For Sankey chart I will use Highcharter library in R, made by Joshua Kunst as an R wrapper for Highcharts javascript library. You actually don’t need any Javascript knowledge, but it can be extended significantly with just a bit of JS.

The first straightforward default chart looks like this:

highchart() %>%
hc_add_series(data = sales, type = "sankey",
hcaes(from = product, to = company, weight = units))

Doesn’t look bad, but it can be even greater just by following the 3 step Mantra, so let’s go ahead!

Overview first

Our original chart is a bit too detailed, coloured flows show every dependency which is a bit more than “overview first”. Moreover, it does not give you that easy first grasp of what is going on. To deal with that let’s so far use one colour not to distract by details and order products and companies in descending order, so one can immediately see the ranking.

In addition to it I changed the “curveness” and made the flows more transparent, overwriting the default values for that:

hc_plotOptions(sankey = list(
colorByPoint = FALSE,
curveFactor = 0.5,
linkOpacity = 0.33
))

Zoom and filter

Sometimes, parts of the Mantra do not apply for a particular chart or specific data. Our Sankey chart is not that big to zoom and filtering values can negatively influence comparison of companies.

On the other hand, highlighting the objects of interest serves the same purpose. Each flow is highlighted by default. I would love to be able to highlight every product or company to see in/out coming flows.

This is the part where we need pure JavaScript inside R to configure events on hovering the mouse over a node:

hc_plotOptions(sankey = list(
point = list(
events = list(
mouseOver = JS(
"function () { if (this.isNode) {
this.linksFrom.forEach(function(l) {
l.setState('hover');
});
this.linksTo.forEach(function(l) {
l.setState('hover');
});
}
} "

),
mouseOut = JS(
"function () { if (this.isNode) {
this.linksFrom.forEach(function(l) {
l.setState('');
});
this.linksTo.forEach(function(l) {
l.setState('');
});
}
} "

)
)
)
)

However, if we used another chart type, for example, stacked bar, then filtering out would work pretty nicely:

highchart() %>%
hc_add_series(data = sales_stacked,
type = "column",
hcaes(x = product, y = units, group = company)) %>%
hc_plotOptions(column = list(stacking = "normal")) %>%
hc_xAxis(categories = unique(sales_stacked$product))

By (un)clicking on legend you can filter companies and this is default behaviour of bar charts in Highcharter.
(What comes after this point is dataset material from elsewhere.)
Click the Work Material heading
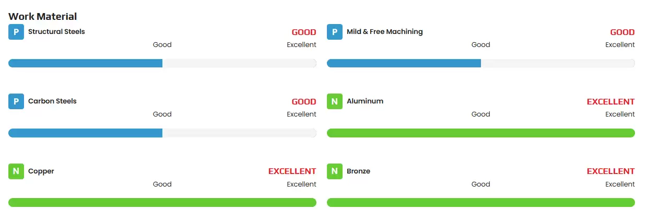Screen dimensions: 647x220 click(43, 17)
So the chart can be filtered to render only the companies of interest.

Details-on-demand

Here we will use the full power of interactivity to make the visualisation just perfect. Which details the user might be interested in? It can be:

  • Number of units shipped by vendor and product.
  • Number of units of a particular product shipped by a particular company.
  • Share of the product in company’s shipments and share of a company in the sales of a particular product.

First two are provided by default behaviour of Highcharts in a tooltip. The latter should be written by us:

hc_plotOptions(sankey = list(
tooltip = list(
pointFormat = "{point.fromNode.name} → {point.toNode.name}: <b>{point.weight}</b> Mio units<br/>
{point.product} contribute <b>{point.product_share} %</b> in {point.company} sales: <br/>
{point.company} contributes <b>{point.company_share} %</b> in {point.product} sales "
)
)
)

I would also add an option to download the chart as an image if stakeholders need it in static format:

hc_exporting(enabled = TRUE,
buttons = list(
contextButton = list(
y = -30
)
))%>%
hc_chart(spacingTop = 30)

The final result is:

You can see throughout the article how applying the Mantra improved the chart significantly, now it looks just fine.
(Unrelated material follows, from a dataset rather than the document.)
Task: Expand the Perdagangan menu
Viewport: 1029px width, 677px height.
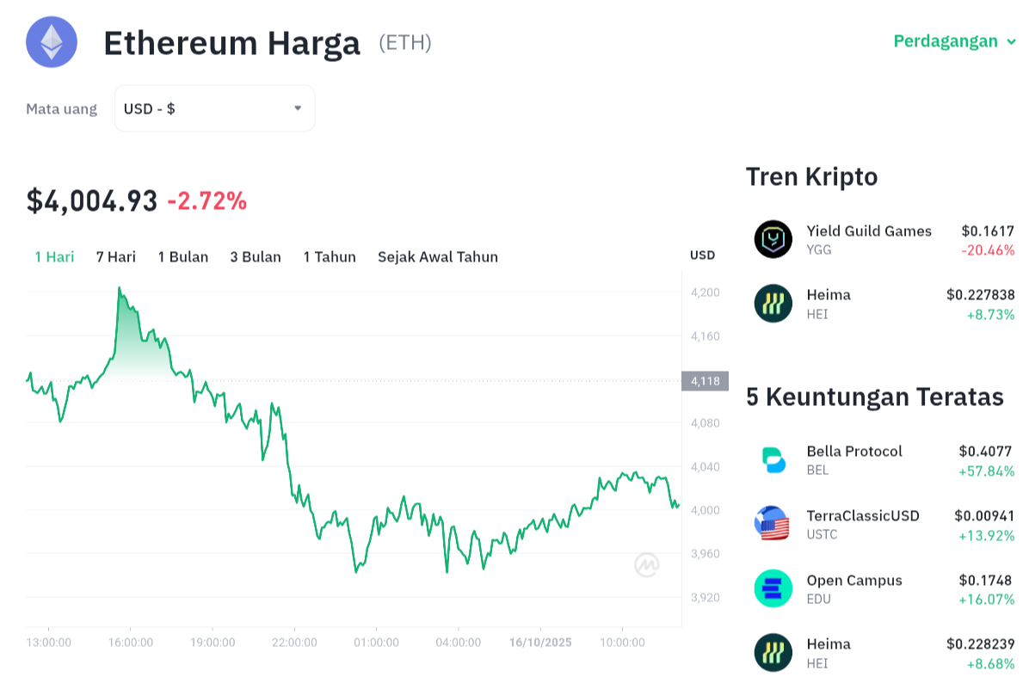Action: pos(955,41)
Moreover, you probably noticed that the last chart, which is responsive, attracts your attention more and you might be more eager to explore it compared to ordinary gifs before. That just shows the power of interactivity.
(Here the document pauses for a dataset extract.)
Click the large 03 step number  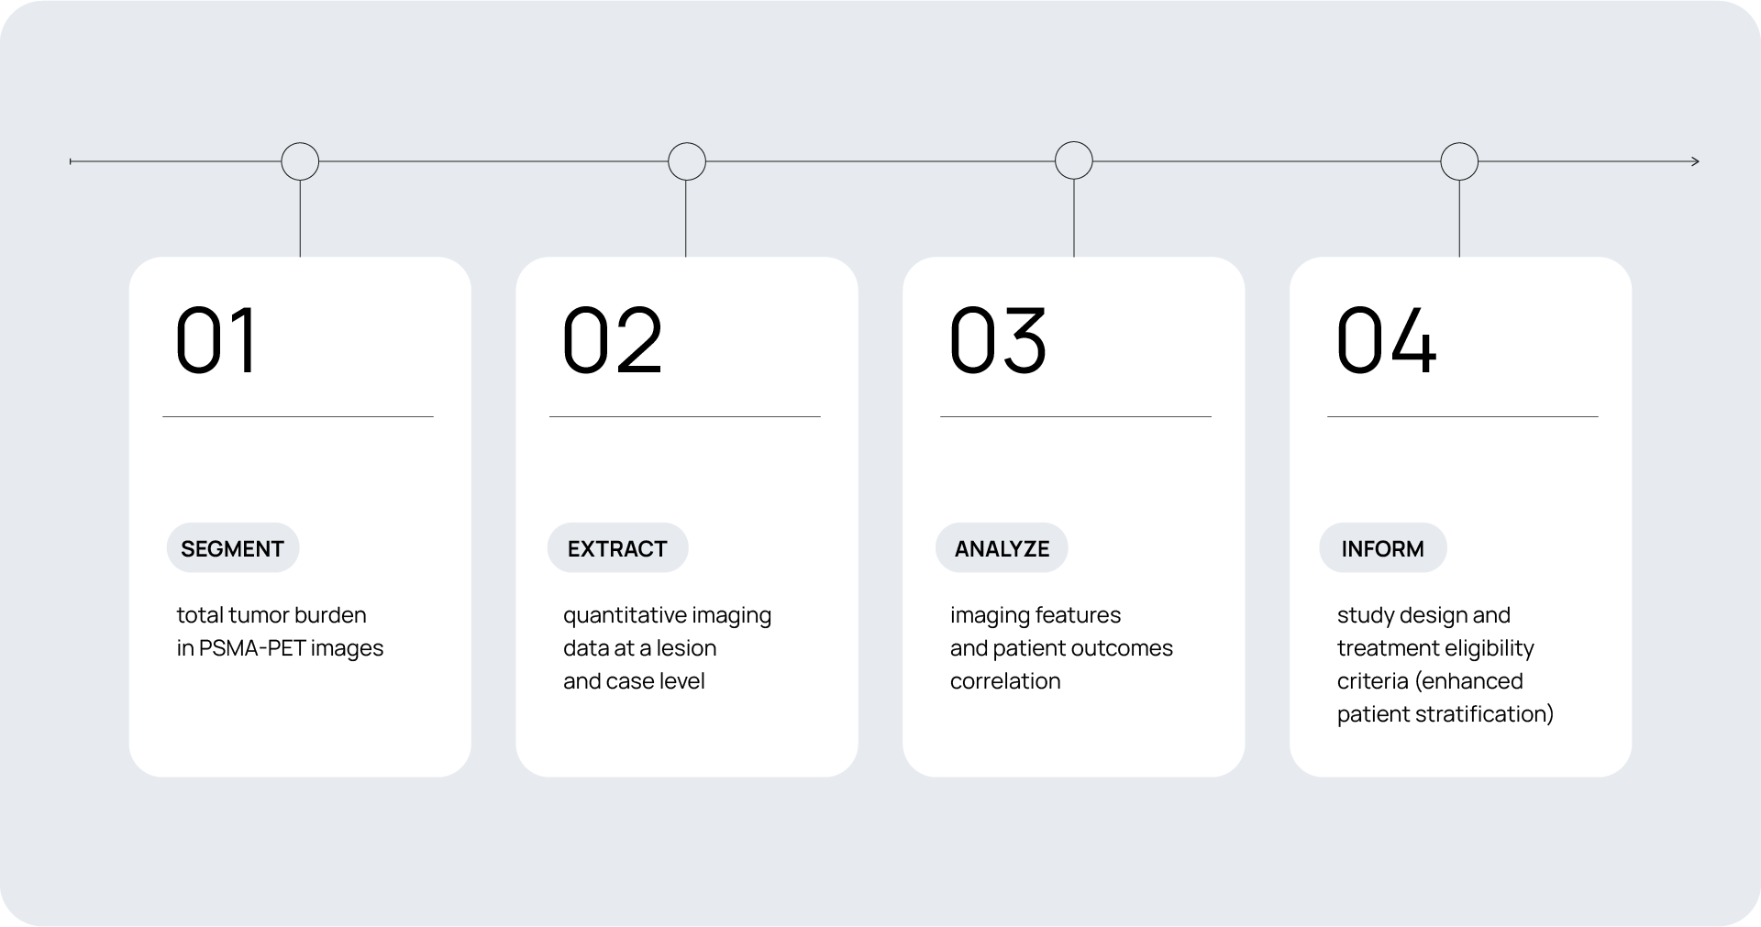point(998,340)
You can find all code on GitHub.

The last chart was written completely in JavaScript, but only for the purpose of embedding into Medium. You can code that almost completely in R, adding just a bit of JS for events, as shown on my GitHub repo. Very often, you will be able to find the needed pieces of code just with a small help of Google and stackoverflow without going deep into JS.

--

--